#### [Brief]
In this exercise, every entry is to be transcribed exactly as written.

#### [Source data]
#####
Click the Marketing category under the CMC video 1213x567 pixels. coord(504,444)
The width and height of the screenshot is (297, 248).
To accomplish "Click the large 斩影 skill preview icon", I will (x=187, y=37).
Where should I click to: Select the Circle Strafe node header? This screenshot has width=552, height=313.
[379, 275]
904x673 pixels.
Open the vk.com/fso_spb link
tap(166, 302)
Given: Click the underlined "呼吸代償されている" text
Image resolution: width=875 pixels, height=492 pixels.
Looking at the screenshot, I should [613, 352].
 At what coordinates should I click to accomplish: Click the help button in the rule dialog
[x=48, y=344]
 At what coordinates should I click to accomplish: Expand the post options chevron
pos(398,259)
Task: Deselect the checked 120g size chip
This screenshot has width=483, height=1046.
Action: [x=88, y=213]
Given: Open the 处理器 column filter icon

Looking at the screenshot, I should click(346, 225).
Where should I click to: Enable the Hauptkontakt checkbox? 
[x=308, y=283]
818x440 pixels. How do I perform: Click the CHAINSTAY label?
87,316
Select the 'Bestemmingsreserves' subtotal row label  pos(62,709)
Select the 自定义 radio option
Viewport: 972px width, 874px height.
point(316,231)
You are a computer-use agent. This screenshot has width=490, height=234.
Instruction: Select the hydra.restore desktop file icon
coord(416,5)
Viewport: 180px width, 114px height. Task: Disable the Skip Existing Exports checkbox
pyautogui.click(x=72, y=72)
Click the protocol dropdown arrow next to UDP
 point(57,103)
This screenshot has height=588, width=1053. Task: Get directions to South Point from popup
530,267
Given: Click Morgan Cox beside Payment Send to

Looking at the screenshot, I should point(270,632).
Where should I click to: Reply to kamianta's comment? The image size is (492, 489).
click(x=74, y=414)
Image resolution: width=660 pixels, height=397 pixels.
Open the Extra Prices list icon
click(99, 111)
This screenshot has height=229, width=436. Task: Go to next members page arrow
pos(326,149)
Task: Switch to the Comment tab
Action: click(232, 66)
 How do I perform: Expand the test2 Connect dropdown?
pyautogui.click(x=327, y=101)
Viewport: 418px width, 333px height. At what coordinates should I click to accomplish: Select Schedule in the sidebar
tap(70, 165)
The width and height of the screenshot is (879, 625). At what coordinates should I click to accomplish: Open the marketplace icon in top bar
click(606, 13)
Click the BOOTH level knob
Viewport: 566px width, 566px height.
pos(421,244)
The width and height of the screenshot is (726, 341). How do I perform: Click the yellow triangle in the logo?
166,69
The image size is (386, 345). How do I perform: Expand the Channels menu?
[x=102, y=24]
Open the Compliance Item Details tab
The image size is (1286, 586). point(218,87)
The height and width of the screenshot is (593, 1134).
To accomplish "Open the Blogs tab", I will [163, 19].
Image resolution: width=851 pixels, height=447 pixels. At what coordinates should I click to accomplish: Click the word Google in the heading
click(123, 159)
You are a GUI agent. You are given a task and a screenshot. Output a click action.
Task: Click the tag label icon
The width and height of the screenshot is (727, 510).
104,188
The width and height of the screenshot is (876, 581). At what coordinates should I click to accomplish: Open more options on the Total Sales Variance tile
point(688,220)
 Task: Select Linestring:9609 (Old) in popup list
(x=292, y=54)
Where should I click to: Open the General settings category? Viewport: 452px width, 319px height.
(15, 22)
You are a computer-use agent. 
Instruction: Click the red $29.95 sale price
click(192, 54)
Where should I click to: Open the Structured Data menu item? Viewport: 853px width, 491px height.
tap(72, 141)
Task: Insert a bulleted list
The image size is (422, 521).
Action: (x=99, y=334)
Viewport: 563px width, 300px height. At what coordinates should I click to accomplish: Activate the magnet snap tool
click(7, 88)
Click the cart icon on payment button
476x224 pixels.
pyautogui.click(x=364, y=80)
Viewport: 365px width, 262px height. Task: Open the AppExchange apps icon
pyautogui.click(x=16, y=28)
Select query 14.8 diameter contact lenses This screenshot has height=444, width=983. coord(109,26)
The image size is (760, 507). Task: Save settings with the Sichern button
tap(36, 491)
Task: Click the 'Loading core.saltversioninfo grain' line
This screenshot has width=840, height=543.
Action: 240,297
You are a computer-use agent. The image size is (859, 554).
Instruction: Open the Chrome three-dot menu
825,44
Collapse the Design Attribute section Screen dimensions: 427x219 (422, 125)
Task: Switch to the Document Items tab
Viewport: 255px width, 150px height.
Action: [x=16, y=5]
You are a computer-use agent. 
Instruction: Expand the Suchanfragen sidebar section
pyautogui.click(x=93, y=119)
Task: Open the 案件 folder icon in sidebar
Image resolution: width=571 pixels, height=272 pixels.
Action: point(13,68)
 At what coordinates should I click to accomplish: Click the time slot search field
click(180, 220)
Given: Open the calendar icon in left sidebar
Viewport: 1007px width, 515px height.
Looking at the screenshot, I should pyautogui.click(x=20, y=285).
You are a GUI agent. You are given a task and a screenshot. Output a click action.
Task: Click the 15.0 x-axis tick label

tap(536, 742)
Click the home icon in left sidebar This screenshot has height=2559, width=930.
#####
#### [Finished task]
Click the Marketing category under the CMC video 1213x567 pixels. coord(504,444)
The width and height of the screenshot is (297, 248).
To accomplish "Click the large 斩影 skill preview icon", I will (x=187, y=37).
Where should I click to: Select the Circle Strafe node header? This screenshot has width=552, height=313.
[379, 275]
904x673 pixels.
Open the vk.com/fso_spb link
tap(166, 302)
Given: Click the underlined "呼吸代償されている" text
Image resolution: width=875 pixels, height=492 pixels.
Looking at the screenshot, I should [613, 352].
 At what coordinates should I click to accomplish: Click the help button in the rule dialog
[x=48, y=344]
 At what coordinates should I click to accomplish: Expand the post options chevron
pos(398,259)
Task: Deselect the checked 120g size chip
This screenshot has width=483, height=1046.
Action: [x=88, y=213]
Given: Open the 处理器 column filter icon

Looking at the screenshot, I should click(346, 225).
Where should I click to: Enable the Hauptkontakt checkbox? 
[x=308, y=283]
818x440 pixels. How do I perform: Click the CHAINSTAY label?
87,316
Select the 'Bestemmingsreserves' subtotal row label  pos(62,709)
Select the 自定义 radio option
Viewport: 972px width, 874px height.
point(316,231)
You are a computer-use agent. This screenshot has width=490, height=234.
Instruction: Select the hydra.restore desktop file icon
coord(416,5)
Viewport: 180px width, 114px height. Task: Disable the Skip Existing Exports checkbox
pyautogui.click(x=72, y=72)
Click the protocol dropdown arrow next to UDP
 point(57,103)
This screenshot has height=588, width=1053. Task: Get directions to South Point from popup
530,267
Given: Click Morgan Cox beside Payment Send to

Looking at the screenshot, I should point(270,632).
Where should I click to: Reply to kamianta's comment? The image size is (492, 489).
click(x=74, y=414)
Image resolution: width=660 pixels, height=397 pixels.
Open the Extra Prices list icon
click(99, 111)
This screenshot has height=229, width=436. Task: Go to next members page arrow
pos(326,149)
Task: Switch to the Comment tab
Action: click(232, 66)
 How do I perform: Expand the test2 Connect dropdown?
pyautogui.click(x=327, y=101)
Viewport: 418px width, 333px height. At what coordinates should I click to accomplish: Select Schedule in the sidebar
tap(70, 165)
The width and height of the screenshot is (879, 625). At what coordinates should I click to accomplish: Open the marketplace icon in top bar
click(606, 13)
Click the BOOTH level knob
Viewport: 566px width, 566px height.
pos(421,244)
The width and height of the screenshot is (726, 341). How do I perform: Click the yellow triangle in the logo?
166,69
The image size is (386, 345). How do I perform: Expand the Channels menu?
[x=102, y=24]
Open the Compliance Item Details tab
The image size is (1286, 586). point(218,87)
The height and width of the screenshot is (593, 1134).
To accomplish "Open the Blogs tab", I will [163, 19].
Image resolution: width=851 pixels, height=447 pixels. At what coordinates should I click to accomplish: Click the word Google in the heading
click(123, 159)
You are a GUI agent. You are given a task and a screenshot. Output a click action.
Task: Click the tag label icon
The width and height of the screenshot is (727, 510).
104,188
The width and height of the screenshot is (876, 581). At what coordinates should I click to accomplish: Open more options on the Total Sales Variance tile
point(688,220)
 Task: Select Linestring:9609 (Old) in popup list
(x=292, y=54)
Where should I click to: Open the General settings category? Viewport: 452px width, 319px height.
(15, 22)
You are a computer-use agent. 
Instruction: Click the red $29.95 sale price
click(192, 54)
Where should I click to: Open the Structured Data menu item? Viewport: 853px width, 491px height.
tap(72, 141)
Task: Insert a bulleted list
The image size is (422, 521).
Action: (x=99, y=334)
Viewport: 563px width, 300px height. At what coordinates should I click to accomplish: Activate the magnet snap tool
click(7, 88)
Click the cart icon on payment button
476x224 pixels.
pyautogui.click(x=364, y=80)
Viewport: 365px width, 262px height. Task: Open the AppExchange apps icon
pyautogui.click(x=16, y=28)
Select query 14.8 diameter contact lenses This screenshot has height=444, width=983. coord(109,26)
The image size is (760, 507). Task: Save settings with the Sichern button
tap(36, 491)
Task: Click the 'Loading core.saltversioninfo grain' line
This screenshot has width=840, height=543.
Action: 240,297
You are a computer-use agent. The image size is (859, 554).
Instruction: Open the Chrome three-dot menu
825,44
Collapse the Design Attribute section Screen dimensions: 427x219 (422, 125)
Task: Switch to the Document Items tab
Viewport: 255px width, 150px height.
Action: [x=16, y=5]
You are a computer-use agent. 
Instruction: Expand the Suchanfragen sidebar section
pyautogui.click(x=93, y=119)
Task: Open the 案件 folder icon in sidebar
Image resolution: width=571 pixels, height=272 pixels.
Action: point(13,68)
 At what coordinates should I click to accomplish: Click the time slot search field
click(180, 220)
Given: Open the calendar icon in left sidebar
Viewport: 1007px width, 515px height.
Looking at the screenshot, I should pyautogui.click(x=20, y=285).
You are a GUI agent. You are given a task and a screenshot. Output a click action.
Task: Click the 15.0 x-axis tick label

tap(536, 742)
Click the home icon in left sidebar This screenshot has height=2559, width=930.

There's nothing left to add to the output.